##### Passage shown

[
https://issues.apache.org/jira/browse/CONNECTORS-477?page=com.atlassian.jira.plugin.system.issuetabpanels:comment-tabpanel&focusedCommentId=13282231#comment-13282231
]
Karl Wright commented on CONNECTORS-477:
----------------------------------------
If you can find a document or standard that describes a standard for URL
transformation that is not supported by the Web Connector, or you can show that
such a transformation works in IE and in Firefox, then we should modify the
WebURL class to support that transformation. I created the WebURL class
specifically for the purpose of providing support for URL forms that were
unsupported by the Java implementation of URI, which is no longer up-to-date as
far as standards are concerned. So, if there was going to be a fix for this
issue, I'd recommend that it be done there, and not in WebcrawlerConnector.
But, as I said before, I'd be very careful to avoid trying to make the Web
Connector into a replacement for the SharePoint connector. My understanding of
how URL encoding was supposed to work was that a URL is encoded in links, NOT
by the browser (or crawler). This is necessary because the browser does not
typically understand the context within the URL correctly. Microsoft modified
that standard by supporting certain transformations within IE, and other
browsers copied those transformations. SharePoint may be relying on such
non-standard transformations to work correctly - either that, or it never
presents non-standard URLs as links at all.

##########
##### Recorded data

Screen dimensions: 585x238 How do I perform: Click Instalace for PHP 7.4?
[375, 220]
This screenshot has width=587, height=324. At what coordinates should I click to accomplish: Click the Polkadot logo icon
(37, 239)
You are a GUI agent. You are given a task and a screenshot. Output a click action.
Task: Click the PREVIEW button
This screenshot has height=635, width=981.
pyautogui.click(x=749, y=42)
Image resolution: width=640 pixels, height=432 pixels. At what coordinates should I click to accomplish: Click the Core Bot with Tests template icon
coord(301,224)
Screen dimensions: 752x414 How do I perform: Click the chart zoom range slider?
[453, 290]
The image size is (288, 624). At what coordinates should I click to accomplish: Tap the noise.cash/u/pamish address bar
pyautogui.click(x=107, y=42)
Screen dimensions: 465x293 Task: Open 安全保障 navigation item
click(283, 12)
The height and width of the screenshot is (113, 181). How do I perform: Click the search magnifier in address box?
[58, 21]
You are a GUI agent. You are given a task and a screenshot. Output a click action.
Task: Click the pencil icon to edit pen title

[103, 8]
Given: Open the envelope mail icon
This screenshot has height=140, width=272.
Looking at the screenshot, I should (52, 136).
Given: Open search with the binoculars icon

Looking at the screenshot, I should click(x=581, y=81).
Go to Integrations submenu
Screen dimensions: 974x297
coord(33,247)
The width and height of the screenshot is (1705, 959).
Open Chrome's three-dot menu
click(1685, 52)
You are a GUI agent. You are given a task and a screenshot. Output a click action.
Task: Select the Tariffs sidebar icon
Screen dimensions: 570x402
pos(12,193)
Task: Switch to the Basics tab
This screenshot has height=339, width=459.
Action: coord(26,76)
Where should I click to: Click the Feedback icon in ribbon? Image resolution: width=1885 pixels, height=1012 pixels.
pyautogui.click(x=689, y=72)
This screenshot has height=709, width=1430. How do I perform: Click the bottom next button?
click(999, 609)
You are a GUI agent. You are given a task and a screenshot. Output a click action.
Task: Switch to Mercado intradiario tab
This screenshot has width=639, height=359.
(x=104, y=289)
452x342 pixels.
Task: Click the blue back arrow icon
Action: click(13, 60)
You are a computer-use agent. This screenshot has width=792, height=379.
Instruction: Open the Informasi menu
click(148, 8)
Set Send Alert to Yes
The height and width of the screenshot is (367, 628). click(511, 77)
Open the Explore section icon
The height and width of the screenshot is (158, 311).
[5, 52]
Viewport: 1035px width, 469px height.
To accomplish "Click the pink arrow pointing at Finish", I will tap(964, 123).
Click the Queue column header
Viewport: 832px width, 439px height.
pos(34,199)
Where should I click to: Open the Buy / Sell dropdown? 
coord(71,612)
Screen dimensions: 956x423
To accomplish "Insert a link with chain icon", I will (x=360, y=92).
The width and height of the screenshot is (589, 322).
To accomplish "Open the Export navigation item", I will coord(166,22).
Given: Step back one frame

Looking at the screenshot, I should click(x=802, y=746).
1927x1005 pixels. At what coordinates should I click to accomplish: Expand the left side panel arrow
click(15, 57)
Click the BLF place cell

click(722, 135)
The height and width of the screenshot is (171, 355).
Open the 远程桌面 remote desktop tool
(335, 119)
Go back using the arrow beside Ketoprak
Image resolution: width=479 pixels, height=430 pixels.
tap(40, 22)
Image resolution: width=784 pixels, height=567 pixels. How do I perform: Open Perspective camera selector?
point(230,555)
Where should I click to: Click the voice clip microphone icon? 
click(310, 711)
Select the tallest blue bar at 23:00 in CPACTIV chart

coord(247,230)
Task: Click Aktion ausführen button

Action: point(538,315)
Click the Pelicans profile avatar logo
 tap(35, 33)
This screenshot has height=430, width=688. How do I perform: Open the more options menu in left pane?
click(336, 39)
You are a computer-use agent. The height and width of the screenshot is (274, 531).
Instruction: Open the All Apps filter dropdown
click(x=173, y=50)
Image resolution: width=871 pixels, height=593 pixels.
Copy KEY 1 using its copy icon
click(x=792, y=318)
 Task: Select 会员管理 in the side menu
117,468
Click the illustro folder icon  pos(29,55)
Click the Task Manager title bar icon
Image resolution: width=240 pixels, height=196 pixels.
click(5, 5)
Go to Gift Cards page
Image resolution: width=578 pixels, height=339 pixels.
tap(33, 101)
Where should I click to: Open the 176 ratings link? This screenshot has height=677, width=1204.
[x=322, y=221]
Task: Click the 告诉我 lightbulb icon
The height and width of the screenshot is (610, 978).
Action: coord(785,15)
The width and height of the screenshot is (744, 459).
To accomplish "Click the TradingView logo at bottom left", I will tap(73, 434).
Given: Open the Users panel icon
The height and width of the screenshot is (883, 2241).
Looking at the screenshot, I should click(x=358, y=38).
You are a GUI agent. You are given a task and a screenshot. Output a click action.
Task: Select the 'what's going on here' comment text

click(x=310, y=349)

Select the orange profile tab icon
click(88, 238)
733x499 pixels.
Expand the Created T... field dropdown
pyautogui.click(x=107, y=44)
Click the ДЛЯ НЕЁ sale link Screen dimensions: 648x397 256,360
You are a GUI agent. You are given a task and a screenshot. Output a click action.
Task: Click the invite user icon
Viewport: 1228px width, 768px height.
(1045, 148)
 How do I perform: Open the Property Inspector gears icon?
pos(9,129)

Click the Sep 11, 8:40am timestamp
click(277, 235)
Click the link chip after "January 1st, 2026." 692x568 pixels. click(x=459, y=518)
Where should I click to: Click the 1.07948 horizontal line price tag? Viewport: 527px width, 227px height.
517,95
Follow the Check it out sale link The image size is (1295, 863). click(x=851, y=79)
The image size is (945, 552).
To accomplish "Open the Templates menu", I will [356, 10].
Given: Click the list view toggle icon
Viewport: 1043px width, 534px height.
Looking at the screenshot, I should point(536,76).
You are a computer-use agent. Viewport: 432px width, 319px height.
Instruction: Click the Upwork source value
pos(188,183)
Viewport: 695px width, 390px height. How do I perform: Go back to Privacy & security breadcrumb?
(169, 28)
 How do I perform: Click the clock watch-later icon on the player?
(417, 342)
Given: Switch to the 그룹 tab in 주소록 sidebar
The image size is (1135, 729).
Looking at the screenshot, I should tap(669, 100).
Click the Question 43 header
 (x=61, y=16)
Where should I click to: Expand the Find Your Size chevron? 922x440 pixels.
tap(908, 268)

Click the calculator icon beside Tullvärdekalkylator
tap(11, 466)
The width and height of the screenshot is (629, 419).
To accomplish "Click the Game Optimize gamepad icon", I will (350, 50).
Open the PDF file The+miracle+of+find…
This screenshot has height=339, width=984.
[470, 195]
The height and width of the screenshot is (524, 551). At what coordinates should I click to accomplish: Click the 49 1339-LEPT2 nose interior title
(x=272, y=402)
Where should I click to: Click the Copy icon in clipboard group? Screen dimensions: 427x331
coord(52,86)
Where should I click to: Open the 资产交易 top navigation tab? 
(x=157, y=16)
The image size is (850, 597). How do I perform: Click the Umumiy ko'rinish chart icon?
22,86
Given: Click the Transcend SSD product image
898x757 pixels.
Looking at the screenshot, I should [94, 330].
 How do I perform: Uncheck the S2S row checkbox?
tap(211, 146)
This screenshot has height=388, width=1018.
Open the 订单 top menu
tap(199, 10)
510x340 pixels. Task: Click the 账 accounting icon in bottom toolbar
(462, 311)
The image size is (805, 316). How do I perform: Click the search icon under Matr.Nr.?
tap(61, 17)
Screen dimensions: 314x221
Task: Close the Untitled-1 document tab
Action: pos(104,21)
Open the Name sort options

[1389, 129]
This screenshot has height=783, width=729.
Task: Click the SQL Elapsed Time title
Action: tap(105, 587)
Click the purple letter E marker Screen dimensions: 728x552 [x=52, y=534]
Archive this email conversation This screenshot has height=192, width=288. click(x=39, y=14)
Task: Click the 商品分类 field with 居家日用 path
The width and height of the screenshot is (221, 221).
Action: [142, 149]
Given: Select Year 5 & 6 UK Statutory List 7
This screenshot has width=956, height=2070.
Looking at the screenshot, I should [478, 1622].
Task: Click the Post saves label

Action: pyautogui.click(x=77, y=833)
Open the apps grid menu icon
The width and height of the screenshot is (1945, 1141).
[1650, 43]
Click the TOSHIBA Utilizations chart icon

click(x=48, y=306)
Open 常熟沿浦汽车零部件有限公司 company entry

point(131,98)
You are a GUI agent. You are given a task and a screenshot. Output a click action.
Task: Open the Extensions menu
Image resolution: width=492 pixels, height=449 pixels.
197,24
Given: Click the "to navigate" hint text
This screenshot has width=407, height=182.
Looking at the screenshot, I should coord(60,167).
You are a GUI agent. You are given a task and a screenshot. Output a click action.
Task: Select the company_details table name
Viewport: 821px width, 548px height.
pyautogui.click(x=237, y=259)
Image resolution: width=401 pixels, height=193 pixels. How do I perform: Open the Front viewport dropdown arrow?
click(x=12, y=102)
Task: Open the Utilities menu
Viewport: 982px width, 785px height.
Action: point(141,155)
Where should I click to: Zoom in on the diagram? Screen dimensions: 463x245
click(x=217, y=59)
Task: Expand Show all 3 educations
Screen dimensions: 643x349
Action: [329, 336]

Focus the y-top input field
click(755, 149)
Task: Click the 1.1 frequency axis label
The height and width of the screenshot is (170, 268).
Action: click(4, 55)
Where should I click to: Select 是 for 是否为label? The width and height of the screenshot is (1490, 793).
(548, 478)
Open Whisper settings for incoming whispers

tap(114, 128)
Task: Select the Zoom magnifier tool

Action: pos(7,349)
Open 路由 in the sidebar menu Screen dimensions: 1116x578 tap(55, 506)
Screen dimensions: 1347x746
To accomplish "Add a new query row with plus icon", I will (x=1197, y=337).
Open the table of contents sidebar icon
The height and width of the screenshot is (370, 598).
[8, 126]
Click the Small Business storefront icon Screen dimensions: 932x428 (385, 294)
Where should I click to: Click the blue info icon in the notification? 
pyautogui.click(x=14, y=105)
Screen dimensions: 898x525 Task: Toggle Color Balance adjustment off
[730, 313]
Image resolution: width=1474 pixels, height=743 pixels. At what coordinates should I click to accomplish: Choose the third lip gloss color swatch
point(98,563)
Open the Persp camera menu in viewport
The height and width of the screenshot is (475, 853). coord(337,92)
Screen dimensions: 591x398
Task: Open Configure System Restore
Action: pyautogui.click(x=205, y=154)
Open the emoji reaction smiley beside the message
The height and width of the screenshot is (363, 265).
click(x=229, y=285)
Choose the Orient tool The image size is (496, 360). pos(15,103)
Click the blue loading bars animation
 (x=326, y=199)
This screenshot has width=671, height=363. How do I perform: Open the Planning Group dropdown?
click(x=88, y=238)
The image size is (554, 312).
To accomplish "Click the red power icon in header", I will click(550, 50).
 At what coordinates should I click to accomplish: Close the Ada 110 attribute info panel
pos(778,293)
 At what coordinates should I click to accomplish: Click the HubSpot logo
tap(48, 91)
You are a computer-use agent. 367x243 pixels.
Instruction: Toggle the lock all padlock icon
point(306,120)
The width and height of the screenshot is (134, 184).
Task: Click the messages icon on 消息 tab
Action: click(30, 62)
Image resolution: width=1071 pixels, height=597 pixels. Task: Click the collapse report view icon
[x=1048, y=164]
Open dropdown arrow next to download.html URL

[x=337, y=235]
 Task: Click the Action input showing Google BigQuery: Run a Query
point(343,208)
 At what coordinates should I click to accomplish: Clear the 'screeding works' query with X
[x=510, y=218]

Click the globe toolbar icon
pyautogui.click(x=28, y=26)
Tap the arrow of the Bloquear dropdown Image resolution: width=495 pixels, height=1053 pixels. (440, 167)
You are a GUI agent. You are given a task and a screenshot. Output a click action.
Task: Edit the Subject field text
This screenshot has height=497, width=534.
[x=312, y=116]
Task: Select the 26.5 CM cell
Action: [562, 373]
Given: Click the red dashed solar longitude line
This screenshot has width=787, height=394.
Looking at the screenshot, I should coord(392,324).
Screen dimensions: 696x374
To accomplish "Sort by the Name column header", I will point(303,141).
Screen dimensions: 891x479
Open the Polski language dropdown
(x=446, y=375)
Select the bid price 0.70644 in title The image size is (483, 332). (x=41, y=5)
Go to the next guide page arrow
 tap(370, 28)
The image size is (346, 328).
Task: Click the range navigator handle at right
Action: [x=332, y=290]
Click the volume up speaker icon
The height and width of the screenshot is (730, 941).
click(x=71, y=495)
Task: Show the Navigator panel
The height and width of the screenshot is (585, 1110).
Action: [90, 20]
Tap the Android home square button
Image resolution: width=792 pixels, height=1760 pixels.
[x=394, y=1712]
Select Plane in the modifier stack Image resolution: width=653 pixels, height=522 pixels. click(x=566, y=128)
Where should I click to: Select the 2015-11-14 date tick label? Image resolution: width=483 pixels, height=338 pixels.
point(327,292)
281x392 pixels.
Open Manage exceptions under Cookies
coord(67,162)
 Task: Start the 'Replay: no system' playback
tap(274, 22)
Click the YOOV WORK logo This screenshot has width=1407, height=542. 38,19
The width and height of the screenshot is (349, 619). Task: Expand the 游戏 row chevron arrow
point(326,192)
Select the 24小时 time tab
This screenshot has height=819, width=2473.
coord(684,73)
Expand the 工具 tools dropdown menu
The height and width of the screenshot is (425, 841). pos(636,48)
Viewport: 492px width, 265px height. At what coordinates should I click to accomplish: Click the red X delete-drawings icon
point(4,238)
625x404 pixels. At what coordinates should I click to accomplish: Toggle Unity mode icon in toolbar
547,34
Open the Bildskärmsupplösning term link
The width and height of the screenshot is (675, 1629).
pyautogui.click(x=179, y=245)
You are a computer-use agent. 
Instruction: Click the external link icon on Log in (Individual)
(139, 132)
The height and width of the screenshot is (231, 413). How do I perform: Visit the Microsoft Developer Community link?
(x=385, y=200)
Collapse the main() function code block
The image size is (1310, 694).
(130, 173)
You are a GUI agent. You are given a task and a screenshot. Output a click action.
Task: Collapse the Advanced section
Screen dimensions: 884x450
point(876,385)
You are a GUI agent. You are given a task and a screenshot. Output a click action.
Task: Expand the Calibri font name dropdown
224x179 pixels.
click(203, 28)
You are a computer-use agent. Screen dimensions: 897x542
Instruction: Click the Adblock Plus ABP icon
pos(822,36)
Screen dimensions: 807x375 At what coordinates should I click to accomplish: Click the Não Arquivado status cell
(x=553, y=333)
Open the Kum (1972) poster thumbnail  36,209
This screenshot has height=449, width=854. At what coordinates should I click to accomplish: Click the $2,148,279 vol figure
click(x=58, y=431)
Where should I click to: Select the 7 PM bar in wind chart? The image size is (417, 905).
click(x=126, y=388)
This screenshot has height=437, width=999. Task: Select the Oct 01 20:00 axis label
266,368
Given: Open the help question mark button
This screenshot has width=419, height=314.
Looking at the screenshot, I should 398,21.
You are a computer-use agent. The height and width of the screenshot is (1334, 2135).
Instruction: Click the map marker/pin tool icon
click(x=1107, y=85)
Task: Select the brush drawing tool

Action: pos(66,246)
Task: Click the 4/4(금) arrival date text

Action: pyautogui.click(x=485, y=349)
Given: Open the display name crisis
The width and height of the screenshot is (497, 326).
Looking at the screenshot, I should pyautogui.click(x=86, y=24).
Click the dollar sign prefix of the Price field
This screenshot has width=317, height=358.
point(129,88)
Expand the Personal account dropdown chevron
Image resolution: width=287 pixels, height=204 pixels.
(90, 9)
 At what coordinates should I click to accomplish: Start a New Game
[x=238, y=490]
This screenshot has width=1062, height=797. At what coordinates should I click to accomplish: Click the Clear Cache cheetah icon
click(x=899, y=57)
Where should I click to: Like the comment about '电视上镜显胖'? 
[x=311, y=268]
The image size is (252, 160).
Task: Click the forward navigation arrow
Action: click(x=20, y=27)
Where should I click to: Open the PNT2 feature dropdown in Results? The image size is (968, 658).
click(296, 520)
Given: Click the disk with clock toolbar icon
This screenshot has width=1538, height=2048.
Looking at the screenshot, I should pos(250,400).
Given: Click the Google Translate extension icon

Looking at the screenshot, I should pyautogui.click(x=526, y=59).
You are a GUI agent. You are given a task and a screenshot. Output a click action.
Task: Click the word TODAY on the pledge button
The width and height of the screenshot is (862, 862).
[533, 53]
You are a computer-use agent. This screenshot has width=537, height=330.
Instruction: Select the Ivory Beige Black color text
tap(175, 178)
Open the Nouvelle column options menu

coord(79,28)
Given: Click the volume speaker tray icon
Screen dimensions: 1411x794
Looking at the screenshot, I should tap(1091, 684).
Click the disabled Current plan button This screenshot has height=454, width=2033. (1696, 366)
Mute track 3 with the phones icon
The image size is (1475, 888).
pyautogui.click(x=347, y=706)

##########

### Task prompt
Please copy the comment on URL transformation word for word, from "But, as I said" up to and including "links at all.".

### Written response
But, as I said before, I'd be very careful to avoid trying to make the Web
Connector into a replacement for the SharePoint connector. My understanding of
how URL encoding was supposed to work was that a URL is encoded in links, NOT
by the browser (or crawler). This is necessary because the browser does not
typically understand the context within the URL correctly. Microsoft modified
that standard by supporting certain transformations within IE, and other
browsers copied those transformations. SharePoint may be relying on such
non-standard transformations to work correctly - either that, or it never
presents non-standard URLs as links at all.